Malgré un classement qui en fait l'un des plus mauvais élèves du continent asiatique, le Cambodge donne des signes de progrès. Avec un championnat en plein essor, un football féminin qui ne cesse d’avancer et des supporters qui vouent au ballon rond un amour quasi religieux, ce pays coincé entre la Thaïlande, le Laos et le Viet-Nam ne peut qu’aller de l’avant.

L’année prochaine risque bien de jouer un rôle fondamental pour l’équipe nationale, qui entamera les qualifications pour la Coupe du Monde de la FIFA 2014 et la phase préliminaire de la Suzuki Cup. Sous la houlette de Scott O’Donell, un entraîneur australien réputé, les Cambodgiens aspirent à rééditer leur exploit d’il y a deux ans, lorsqu’ils s’étaient qualifiés pour la Suzuki Cup, le championnat régional de l’Asie du Sud-Est.

La jeune garde
En début de semaine, le Cambodge a disputé des rencontres comptant pour les Jeux du Sud-Est asiatique. O’Donell s’est servi de cette compétition U-23 comme point de départ du processus de développement de l’équipe nationale. Alors qu’il aborde son deuxième mandat de sélectionneur national, O’Donell, premier Australien à entraîner une équipe nationale étrangère, s'appuie énormément sur ses plus jeunes éléments.

Aujourd’hui, il entend bien offrir à la majorité des membres de l’équipe U-23 un billet express vers le niveau seniors. "Mon idée, c’est de conserver le noyau dur des U-23 en équipe nationale et de compléter avec des joueurs plus âgés. Je veux que ces jeunes continuent de jouer ensemble, car ils incarnent l'avenir de cette équipe", explique O’Donell à FIFA.com.

Reste à résoudre le problème du manque d’expérience à l’échelon international, un handicap qui a entravé le parcours des Cambodgiens lors de la quinzaine laotienne. "Contre la Thaïlande, on était menés 1:0 après avoir obtenu quelques bonnes occasions, mais on a fini par encaisser deux buts dans le temps additionnel.
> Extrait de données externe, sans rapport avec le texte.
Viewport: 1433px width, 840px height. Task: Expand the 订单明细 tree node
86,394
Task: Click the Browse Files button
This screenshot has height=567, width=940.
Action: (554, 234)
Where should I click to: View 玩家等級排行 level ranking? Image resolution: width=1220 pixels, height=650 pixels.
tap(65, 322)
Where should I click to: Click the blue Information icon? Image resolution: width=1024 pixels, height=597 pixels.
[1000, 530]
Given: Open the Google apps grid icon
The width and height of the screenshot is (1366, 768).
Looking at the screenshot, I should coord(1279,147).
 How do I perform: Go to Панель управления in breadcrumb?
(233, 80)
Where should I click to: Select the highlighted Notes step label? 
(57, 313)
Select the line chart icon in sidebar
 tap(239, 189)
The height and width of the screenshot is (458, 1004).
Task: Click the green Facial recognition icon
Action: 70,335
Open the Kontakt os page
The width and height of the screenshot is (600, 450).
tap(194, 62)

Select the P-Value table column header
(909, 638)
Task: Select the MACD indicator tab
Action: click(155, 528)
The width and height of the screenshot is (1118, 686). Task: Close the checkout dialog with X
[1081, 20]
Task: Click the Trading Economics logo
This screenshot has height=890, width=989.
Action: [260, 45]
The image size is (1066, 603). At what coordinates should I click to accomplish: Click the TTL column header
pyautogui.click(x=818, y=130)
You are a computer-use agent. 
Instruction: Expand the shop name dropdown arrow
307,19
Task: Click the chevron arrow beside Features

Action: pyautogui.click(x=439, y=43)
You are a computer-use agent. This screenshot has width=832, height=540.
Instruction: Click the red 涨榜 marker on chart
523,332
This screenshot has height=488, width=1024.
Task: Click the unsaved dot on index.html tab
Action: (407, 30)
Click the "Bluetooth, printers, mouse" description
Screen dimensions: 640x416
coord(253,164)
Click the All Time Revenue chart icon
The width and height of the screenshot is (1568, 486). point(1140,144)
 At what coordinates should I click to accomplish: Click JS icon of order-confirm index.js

Autant dire que notre sort était scellé", regrette O’Donell, âgé de 42 ans et ancien directeur du département de formation des entraîneurs à la Confédération du football asiatique. "Il s’est passé plus ou moins la même chose contre la Malaisie. A moins que mes joueurs ne s’habituent rapidement à jouer contre les grosses équipes et arrivent à rester concentrés pendant 90 minutes, nous risquons de nous faire punir encore pas mal de fois. Je peux vous dire que je n’ai pas eu besoin de dire à mes joueurs quelles étaient les leçons à tirer de cette compétition."

"Il faut que nous soyons capables de jouer à notre niveau", insiste O’Donell. "Nous sommes une petite nation et il faut que nous pratiquions le même jeu contre la Thaïlande et contre le Viet-Nam, un jeu à base de passes rapides et de mouvement autour du ballon. J’essaie de mettre en place un football qui permette à mes joueurs d'exploiter au mieux leurs qualités."

La passion du football
Le championnat du Cambodge, qui aligne neuf équipes de la capitale Phnom Penh et un club de la province de Takeo, a récemment reçu un coup de pouce considérable, avec la signature d’un contrat de sponsoring. Comme nombre d’internationaux ont été embauchés par les clubs, le championnat a vu son niveau grimper de façon significative. "Le championnat est de plus en plus compétitif par rapport à l’époque où je suis arrivé. C’était très déséquilibré à ce moment-là. Cette année, l’arrivée de joueurs étrangers a tiré tout le monde vers le haut."

En début d’année, une équipe nationale féminine U-16 a parcouru 1 200 km pour affronter son homologue laotienne, devenant ainsi le premier groupe de footballeuses à représenter le pays. Le jeu reste très populaire auprès des deux sexes malgré le peu d’exposition internationale. D’ailleurs, le nombre de pratiquants continue de croître à un rythme étonnant.

"Si vous vous rendez au stade national n’importe quel jour de la semaine, vous trouverez forcément des centaines d’enfants de tous les âges en train de jouer au football pieds nus", confirme O’Donell. "Le foot est devenu très populaire. Il y avait plus de 35 000 spectateurs lors de la finale disputée en novembre par notre équipe U-23 et je peux vous dire que je n’avais jamais vu ça au Cambodge auparavant. Si le Cambodge parvient à se hisser au niveau de l’élite régionale, il pourrait bien continuer à grandir."